While adverse biological effects of acute high-dose ionizing radiation have been extensively investigated, knowledge on chronic low-dose effects is scarce. The aims of the present study were to identify hazards of low-dose ionizing radiation to Daphnia magna using multiomics dose–response modeling and to demonstrate the use of omics data to support an adverse outcome pathway (AOP) network development for ionizing radiation. Neonatal D. magna were exposed to γ radiation for 8 days. Transcriptomic analysis was performed after 4 and 8 days of exposure, whereas metabolomics and confirmative bioassays to support the omics analyses were conducted after 8 days of exposure. Benchmark doses (BMDs, 10% benchmark response) as points of departure (PODs) were estimated for both dose-responsive genes/metabolites and the enriched KEGG pathways. Relevant pathways derived using the BMD modeling and additional functional end points measured by the bioassays were overlaid with a previously published AOP network. The results showed that several molecular pathways were highly relevant to the known modes of action of γ radiation, including oxidative stress, DNA damage, mitochondrial dysfunction, protein degradation, and apoptosis. The functional assays showed increased oxidative stress and decreased mitochondrial membrane potential and ATP pool.

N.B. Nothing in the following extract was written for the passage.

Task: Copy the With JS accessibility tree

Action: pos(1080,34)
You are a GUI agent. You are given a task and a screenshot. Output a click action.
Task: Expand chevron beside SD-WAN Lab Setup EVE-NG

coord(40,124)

Ranking of PODs at the pathway and functional levels showed that oxidative damage related functions had relatively low PODs, followed by DNA damage, energy metabolism, and apoptosis. These were supportive of causal events in the proposed AOP network. This approach yielded promising results and can potentially provide additional empirical evidence to support further AOP development for ionizing radiation.